Джилл и Конни стали жертвами еще одного заблуждения об интровертах: наша жажда уединения воспринимается многими как социальный протест. Это выглядит как нечто, идущее вразрез с законами общества. У экстравертов не укладывается в голове, что мы по своей воле желаем побыть одни. По их мнению, из этой затеи не выйдет ничего хорошего.
Экстраверты не замечают маленькой невидимой батарейки внутри каждого интроверта, в которой содержится наш заряд социальной энергии. Когда разговорчивая коллега продолжает рассказывать о том, как она провела выходные, а вам приходится все это выслушивать, – ваша батарейка начинает разряжаться.
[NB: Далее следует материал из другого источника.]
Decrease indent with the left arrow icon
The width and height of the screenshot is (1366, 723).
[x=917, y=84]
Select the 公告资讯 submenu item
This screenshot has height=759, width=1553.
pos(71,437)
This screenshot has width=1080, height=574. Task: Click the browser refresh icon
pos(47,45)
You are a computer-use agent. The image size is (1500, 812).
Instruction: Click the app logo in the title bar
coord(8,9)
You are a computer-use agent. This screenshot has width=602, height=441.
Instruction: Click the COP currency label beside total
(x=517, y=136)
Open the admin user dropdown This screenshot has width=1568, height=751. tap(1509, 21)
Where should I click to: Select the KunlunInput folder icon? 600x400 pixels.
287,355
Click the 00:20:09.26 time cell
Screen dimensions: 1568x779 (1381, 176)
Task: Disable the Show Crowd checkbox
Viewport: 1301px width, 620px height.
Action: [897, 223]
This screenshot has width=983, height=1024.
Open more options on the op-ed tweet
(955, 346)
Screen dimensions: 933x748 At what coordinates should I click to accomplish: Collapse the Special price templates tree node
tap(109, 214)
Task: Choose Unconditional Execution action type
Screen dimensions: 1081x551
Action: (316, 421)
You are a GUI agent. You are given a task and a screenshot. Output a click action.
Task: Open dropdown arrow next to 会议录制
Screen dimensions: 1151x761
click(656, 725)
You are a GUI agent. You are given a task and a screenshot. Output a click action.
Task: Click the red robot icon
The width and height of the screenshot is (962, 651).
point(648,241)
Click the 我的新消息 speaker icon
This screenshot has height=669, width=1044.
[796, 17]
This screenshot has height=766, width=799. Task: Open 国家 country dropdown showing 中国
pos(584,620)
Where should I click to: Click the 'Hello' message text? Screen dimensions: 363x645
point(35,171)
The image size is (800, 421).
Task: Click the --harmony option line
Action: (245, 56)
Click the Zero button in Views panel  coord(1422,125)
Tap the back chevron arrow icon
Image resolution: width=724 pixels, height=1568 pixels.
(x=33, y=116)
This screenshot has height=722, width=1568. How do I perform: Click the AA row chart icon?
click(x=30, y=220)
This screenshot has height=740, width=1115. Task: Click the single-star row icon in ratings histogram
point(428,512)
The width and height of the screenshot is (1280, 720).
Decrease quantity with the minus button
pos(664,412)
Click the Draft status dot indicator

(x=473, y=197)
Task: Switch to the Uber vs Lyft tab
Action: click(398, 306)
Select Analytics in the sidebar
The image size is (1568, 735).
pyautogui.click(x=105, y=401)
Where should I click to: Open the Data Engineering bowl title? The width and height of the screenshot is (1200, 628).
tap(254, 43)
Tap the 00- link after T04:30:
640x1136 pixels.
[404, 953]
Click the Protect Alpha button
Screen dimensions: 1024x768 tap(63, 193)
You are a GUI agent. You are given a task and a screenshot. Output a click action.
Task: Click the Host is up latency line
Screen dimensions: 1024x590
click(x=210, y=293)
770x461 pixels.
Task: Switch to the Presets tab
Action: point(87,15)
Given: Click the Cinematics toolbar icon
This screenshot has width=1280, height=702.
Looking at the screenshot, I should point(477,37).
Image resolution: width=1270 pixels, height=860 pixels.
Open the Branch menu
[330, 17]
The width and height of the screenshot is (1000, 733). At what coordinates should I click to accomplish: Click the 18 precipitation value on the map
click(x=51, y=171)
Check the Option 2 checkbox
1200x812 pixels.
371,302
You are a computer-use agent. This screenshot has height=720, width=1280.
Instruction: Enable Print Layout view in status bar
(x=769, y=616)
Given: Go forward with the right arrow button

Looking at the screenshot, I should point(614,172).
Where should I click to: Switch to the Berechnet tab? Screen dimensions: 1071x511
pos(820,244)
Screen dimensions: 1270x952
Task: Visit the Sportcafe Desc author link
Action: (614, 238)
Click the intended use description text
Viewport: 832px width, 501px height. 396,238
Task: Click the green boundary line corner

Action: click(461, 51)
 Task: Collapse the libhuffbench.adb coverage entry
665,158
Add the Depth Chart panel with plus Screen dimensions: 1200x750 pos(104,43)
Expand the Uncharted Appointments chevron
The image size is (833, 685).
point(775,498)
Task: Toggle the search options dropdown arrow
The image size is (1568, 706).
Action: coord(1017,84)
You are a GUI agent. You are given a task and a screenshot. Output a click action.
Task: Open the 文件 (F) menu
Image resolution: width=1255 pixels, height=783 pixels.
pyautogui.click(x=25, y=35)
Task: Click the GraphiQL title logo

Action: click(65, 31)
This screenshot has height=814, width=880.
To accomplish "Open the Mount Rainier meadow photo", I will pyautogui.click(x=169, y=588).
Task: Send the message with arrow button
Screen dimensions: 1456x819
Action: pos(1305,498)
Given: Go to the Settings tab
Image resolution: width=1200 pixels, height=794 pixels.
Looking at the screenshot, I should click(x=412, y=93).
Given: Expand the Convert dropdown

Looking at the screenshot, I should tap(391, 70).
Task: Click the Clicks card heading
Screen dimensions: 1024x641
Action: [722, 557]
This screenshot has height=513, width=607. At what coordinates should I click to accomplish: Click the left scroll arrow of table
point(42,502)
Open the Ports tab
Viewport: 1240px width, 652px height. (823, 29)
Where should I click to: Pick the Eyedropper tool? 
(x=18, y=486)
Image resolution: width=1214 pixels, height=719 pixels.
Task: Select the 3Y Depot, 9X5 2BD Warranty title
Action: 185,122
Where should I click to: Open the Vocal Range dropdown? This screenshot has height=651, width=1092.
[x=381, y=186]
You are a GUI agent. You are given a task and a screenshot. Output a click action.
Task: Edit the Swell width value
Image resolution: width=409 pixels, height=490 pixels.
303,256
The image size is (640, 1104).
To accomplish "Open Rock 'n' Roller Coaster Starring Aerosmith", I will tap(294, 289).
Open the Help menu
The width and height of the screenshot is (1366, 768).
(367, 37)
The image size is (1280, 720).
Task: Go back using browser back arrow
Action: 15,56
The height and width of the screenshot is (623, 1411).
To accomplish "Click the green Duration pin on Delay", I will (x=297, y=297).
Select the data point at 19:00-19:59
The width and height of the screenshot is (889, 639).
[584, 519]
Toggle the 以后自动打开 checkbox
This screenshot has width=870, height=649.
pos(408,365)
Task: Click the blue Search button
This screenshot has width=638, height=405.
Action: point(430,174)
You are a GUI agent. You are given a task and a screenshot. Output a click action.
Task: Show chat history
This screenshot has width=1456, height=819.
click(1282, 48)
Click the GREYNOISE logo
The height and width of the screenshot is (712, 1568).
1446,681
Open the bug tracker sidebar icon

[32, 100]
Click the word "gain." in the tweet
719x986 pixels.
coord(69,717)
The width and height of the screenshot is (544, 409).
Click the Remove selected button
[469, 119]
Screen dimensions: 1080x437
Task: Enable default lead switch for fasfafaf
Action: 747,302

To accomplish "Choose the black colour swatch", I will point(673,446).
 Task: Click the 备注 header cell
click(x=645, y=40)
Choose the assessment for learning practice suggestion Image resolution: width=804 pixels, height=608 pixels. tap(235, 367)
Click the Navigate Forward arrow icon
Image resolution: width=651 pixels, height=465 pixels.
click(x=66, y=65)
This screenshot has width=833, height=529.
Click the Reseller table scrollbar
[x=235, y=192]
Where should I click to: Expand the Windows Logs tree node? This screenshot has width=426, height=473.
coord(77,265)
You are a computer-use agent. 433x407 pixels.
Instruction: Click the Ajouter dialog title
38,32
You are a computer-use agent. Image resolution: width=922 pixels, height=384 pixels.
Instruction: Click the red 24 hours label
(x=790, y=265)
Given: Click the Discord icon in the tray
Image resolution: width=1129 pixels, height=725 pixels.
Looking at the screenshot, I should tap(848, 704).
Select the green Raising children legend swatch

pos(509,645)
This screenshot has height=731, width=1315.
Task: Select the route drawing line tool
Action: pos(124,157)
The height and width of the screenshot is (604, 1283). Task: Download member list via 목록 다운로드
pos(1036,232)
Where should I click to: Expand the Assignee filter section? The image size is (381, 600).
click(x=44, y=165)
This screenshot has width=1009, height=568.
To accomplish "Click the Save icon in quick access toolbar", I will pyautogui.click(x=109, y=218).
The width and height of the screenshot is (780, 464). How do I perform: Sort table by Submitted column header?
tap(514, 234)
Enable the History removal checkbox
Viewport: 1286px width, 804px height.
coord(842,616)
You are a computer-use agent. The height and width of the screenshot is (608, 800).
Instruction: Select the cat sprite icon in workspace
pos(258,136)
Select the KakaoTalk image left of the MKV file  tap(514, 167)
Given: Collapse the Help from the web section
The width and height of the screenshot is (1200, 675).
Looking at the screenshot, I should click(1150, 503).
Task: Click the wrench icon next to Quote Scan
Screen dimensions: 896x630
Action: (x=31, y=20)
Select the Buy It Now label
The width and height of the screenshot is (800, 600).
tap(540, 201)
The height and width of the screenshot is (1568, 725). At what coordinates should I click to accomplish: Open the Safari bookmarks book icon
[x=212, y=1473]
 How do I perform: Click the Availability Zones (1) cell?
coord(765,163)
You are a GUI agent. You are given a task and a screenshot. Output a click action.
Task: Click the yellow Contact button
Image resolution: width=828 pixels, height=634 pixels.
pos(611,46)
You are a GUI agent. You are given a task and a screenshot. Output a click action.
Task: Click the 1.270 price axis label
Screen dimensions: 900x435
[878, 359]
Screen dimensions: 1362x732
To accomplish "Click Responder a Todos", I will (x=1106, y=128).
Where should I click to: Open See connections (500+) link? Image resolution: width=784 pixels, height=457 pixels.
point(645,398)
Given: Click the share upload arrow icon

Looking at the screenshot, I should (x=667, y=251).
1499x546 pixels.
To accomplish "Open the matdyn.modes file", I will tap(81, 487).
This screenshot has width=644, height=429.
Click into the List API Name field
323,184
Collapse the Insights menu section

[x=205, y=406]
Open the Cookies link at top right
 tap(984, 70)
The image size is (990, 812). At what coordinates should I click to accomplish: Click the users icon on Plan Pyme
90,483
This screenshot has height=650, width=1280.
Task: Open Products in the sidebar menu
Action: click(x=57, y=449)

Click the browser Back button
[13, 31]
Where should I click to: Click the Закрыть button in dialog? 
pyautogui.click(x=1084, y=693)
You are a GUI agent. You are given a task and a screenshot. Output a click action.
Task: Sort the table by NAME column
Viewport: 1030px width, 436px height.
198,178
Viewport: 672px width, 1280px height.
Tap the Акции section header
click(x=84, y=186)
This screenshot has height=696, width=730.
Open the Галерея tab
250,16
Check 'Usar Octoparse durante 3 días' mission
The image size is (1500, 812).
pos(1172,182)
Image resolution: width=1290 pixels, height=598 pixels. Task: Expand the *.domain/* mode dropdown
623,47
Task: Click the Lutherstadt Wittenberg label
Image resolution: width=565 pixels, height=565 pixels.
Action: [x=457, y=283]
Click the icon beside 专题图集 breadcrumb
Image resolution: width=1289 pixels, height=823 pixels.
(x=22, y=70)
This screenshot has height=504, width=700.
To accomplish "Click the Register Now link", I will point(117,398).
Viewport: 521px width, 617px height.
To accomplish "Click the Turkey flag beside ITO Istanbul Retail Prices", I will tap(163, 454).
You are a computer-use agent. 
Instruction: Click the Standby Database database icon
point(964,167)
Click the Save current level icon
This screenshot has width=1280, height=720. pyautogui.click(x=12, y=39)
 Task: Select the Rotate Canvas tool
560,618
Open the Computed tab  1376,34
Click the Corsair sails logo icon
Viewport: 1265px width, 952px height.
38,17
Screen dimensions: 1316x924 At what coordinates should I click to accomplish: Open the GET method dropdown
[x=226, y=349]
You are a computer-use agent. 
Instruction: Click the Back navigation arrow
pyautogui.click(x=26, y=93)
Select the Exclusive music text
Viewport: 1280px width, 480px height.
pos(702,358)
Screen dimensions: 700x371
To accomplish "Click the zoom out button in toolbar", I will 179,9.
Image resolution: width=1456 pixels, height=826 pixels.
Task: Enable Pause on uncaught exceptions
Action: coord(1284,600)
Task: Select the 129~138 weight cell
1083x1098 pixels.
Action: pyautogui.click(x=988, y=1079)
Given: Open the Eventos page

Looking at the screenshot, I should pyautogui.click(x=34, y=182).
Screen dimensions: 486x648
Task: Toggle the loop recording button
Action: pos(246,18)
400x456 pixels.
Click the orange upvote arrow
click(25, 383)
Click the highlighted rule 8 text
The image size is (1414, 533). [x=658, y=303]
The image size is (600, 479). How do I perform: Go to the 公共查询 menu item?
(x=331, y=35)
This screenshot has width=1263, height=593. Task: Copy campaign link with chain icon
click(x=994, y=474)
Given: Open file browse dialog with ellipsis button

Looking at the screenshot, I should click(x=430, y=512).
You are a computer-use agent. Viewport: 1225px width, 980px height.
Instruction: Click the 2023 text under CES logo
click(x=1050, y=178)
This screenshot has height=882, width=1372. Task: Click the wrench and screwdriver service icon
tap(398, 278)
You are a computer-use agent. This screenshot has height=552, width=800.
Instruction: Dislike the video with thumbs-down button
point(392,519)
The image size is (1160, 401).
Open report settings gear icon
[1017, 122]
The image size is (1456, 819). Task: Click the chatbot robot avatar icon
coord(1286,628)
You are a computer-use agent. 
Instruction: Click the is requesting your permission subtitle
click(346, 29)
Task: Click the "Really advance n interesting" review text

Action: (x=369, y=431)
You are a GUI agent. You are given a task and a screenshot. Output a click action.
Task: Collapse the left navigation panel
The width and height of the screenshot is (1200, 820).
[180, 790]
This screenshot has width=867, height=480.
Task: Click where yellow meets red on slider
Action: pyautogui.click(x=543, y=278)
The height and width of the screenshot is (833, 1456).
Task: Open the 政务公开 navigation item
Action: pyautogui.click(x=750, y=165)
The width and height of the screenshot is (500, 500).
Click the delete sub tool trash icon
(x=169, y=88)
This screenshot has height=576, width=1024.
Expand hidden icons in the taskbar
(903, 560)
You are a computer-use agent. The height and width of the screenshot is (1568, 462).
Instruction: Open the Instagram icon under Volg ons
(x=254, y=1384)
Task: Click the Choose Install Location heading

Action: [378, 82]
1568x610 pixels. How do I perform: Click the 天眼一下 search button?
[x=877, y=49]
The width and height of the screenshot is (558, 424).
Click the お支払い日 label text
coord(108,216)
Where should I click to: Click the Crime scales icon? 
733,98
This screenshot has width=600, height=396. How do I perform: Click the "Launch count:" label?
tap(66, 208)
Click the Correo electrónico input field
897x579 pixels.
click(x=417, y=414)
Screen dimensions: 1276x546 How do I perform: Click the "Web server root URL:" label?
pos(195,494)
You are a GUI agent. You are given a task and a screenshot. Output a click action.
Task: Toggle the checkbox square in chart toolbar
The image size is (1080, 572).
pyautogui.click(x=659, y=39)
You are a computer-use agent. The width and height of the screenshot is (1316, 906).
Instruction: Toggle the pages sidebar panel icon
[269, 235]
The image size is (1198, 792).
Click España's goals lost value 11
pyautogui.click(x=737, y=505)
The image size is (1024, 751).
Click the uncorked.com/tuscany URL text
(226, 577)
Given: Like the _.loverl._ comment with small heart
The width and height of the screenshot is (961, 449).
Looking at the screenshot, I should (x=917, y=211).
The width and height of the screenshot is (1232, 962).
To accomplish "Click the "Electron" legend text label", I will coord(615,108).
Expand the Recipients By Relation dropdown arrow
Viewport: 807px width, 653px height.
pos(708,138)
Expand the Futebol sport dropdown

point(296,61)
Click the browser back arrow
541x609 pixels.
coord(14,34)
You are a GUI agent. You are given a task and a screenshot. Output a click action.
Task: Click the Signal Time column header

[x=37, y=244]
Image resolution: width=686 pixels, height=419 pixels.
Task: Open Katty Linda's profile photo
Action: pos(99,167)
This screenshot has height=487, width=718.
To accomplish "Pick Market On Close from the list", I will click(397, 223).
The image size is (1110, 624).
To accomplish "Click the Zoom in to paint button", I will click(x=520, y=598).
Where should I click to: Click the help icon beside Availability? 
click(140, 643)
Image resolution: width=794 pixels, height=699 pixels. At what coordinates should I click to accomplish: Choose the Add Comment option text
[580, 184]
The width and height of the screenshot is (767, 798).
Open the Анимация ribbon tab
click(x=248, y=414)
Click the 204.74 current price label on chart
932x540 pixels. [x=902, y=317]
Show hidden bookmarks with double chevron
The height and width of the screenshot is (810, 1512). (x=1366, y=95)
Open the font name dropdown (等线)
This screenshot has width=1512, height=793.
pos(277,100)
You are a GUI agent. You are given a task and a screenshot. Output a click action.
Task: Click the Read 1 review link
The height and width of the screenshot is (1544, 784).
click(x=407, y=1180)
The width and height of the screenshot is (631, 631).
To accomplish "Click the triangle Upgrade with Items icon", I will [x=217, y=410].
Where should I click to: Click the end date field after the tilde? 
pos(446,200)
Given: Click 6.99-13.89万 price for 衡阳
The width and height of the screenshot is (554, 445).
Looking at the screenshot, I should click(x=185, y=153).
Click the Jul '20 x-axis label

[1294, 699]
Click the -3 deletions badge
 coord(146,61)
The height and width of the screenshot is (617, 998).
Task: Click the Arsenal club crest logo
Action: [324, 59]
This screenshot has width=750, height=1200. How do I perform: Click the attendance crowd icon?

Когда вы вместе со всем коллективом обедаете в офисной столовой и вынуждены поддерживать разговор из вежливости, она разряжается еще больше. А потом вас приглашают на свадьбу вашего троюродного брата. Вы изо всех сил стараетесь выглядеть радостным перед родственниками, которые последний раз видели вас еще в те времена, когда вы были «вот таким крохой!», – и тут ваша энергия заканчивается. Дело не в том, что интроверты испытывают болезненную жажду одиночества. Просто оно по-настоящему лечит нас.